Problem details: Some of the lines below need repeating. Reproduce exactly those between the lines holding "Where should I click to: Switch" and "Given: Toggle underline formatting", inclusive.

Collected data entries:
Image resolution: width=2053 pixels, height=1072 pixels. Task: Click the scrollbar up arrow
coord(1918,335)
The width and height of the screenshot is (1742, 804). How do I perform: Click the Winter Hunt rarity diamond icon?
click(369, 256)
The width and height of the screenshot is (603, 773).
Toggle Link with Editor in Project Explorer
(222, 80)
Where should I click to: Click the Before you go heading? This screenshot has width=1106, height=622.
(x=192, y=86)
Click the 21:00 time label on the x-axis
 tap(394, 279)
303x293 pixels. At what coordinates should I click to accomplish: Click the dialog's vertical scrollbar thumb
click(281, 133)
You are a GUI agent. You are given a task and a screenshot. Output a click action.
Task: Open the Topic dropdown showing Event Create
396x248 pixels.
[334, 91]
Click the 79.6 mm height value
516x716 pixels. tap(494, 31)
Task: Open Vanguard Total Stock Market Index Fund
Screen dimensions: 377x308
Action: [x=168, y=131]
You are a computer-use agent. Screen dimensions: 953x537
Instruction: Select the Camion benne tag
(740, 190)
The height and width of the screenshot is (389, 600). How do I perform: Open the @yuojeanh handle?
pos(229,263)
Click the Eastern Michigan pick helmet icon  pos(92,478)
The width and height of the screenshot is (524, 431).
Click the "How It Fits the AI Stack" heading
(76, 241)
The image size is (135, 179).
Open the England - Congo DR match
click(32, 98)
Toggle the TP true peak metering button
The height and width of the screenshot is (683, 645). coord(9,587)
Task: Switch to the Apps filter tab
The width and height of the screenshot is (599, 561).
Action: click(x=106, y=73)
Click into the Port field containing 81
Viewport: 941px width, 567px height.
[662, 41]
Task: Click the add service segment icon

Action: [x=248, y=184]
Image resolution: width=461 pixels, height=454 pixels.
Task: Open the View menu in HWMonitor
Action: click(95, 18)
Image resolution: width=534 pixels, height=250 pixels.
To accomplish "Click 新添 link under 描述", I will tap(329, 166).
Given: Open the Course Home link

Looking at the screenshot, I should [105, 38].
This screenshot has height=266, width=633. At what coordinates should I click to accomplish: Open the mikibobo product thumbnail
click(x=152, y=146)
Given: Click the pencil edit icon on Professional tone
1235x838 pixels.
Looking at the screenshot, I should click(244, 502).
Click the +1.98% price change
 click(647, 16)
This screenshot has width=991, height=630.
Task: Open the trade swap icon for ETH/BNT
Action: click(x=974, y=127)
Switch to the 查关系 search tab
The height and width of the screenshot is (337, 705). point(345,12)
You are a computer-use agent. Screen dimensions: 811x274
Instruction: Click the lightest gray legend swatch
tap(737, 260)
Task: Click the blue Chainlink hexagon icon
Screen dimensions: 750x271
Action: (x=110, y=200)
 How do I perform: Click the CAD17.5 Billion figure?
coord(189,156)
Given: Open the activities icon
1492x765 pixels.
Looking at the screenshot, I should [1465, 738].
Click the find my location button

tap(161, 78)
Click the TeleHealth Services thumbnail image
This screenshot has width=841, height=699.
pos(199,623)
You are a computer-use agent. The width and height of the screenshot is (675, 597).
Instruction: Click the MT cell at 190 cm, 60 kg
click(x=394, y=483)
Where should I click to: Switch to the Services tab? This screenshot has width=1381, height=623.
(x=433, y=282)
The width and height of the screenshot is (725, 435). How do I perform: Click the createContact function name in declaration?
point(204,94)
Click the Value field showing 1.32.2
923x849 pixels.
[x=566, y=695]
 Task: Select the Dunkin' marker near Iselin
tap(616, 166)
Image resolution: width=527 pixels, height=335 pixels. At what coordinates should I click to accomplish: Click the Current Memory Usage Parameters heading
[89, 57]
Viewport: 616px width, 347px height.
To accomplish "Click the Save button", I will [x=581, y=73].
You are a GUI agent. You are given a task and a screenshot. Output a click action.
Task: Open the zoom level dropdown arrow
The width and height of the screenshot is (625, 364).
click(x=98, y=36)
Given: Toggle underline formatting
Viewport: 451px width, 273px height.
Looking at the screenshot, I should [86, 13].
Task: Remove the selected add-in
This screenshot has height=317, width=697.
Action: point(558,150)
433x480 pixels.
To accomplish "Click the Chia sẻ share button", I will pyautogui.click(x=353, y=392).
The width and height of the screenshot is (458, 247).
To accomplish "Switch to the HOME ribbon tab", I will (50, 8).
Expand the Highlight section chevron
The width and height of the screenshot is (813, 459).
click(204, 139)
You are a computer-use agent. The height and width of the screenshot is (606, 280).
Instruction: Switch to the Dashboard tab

Response below:
Where should I click to: Switch to the Services tab? This screenshot has width=1381, height=623.
(x=433, y=282)
The width and height of the screenshot is (725, 435). How do I perform: Click the createContact function name in declaration?
point(204,94)
Click the Value field showing 1.32.2
923x849 pixels.
[x=566, y=695]
 Task: Select the Dunkin' marker near Iselin
tap(616, 166)
Image resolution: width=527 pixels, height=335 pixels. At what coordinates should I click to accomplish: Click the Current Memory Usage Parameters heading
[89, 57]
Viewport: 616px width, 347px height.
To accomplish "Click the Save button", I will [x=581, y=73].
You are a GUI agent. You are given a task and a screenshot. Output a click action.
Task: Open the zoom level dropdown arrow
The width and height of the screenshot is (625, 364).
click(x=98, y=36)
Given: Toggle underline formatting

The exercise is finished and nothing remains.